Among the drivers ticketed yesterday was Luis Urena, who was stopped as he pulled from the driveway at his Water Street home and cited by Police Officer Jose Flores for allegedly picking up a fare on Park Street three days earlier.
Vasque said Flores wasn’t able to catch up with the driver after the pickup on Tuesday and “didn’t want to start a pursuit over a cab fare.”
“He had the cab number,” Vasque said. “When he saw him today, he issued the citation.”
Andover cab driver Leandro Gonzalez, a Lawrence resident, was using a break to take his daughter to the South Lawrence East school yesterday when he was stopped by Officer William Green, who said he believed Gonzalez was carrying a passenger, Tapia said.
“Leandro said, ‘I’m taking my daughter to school,’ ‘‘ Tapia said. “(The officer said), ‘No. You’re working.’”
Gonzalez was given a $35 ticket for making an illegal U-turn.
Gonzalez’s path crossed with police a second time yesterday after he picked up Elisa Rosario on Atkinson Street and dropped her off on Jamaica Street. Both addresses are in Lawrence.
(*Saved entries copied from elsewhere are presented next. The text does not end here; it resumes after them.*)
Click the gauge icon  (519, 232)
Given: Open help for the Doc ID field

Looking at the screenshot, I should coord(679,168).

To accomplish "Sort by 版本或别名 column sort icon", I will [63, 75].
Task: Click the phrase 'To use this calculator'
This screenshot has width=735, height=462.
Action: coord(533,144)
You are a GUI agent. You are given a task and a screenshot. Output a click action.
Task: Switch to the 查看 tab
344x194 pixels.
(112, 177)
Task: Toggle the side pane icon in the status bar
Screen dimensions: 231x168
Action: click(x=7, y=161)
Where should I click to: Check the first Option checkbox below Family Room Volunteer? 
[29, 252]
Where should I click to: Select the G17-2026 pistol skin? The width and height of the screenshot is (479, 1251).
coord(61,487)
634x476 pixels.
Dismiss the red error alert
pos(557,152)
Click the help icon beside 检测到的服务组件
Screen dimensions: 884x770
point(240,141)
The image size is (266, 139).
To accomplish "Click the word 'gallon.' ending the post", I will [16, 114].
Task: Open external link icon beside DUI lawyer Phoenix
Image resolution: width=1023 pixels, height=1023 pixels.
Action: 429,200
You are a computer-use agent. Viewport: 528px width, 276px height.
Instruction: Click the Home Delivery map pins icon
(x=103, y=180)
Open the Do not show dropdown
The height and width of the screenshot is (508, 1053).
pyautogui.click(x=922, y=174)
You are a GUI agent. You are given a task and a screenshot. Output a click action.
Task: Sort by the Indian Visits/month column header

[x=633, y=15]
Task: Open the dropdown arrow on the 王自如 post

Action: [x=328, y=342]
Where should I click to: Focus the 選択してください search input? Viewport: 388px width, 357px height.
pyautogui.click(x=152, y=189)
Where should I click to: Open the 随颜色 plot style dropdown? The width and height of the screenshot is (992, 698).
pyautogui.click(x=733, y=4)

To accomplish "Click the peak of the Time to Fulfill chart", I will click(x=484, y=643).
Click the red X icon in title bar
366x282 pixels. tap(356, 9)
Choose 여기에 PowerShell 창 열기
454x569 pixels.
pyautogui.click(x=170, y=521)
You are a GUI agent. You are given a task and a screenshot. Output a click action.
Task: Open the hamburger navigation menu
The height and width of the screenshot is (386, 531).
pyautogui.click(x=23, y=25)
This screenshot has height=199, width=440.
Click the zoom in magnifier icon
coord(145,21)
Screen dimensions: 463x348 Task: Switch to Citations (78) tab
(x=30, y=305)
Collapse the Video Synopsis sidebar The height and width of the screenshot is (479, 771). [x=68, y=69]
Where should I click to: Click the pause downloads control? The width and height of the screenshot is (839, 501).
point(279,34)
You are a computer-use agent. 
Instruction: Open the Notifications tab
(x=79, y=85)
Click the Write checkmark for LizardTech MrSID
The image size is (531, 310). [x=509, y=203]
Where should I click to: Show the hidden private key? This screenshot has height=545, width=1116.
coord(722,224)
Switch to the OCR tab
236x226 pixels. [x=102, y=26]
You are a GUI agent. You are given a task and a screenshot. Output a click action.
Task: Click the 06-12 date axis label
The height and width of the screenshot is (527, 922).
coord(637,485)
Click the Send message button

Ten minutes after the drop off, a cop was knocking on Rosario’s door. As he questioned her, Rosario called Tapia at the Andover cab company.
“He was asking her all kinds of questions — ‘Where did he pick you up?’” Tapia said. “She called me here. She said, ‘He’s asking me questions. I don’t know what to do.’ She was nervous. I said, ‘Can you put him on the phone?’ When she was passing the phone to him, he hung up.”
Vasque said Gonzalez has not yet been cited for picking up Rosario in Lawrence, but will be.
Of all the Andover drivers cited yesterday, Santos Alvarez may be hurting the most. His vehicle was towed after Officer Gary Yancy allegedly observed him picking up a fare on Essex Street, which will add a $145 fee to the $500 fine if he is convicted.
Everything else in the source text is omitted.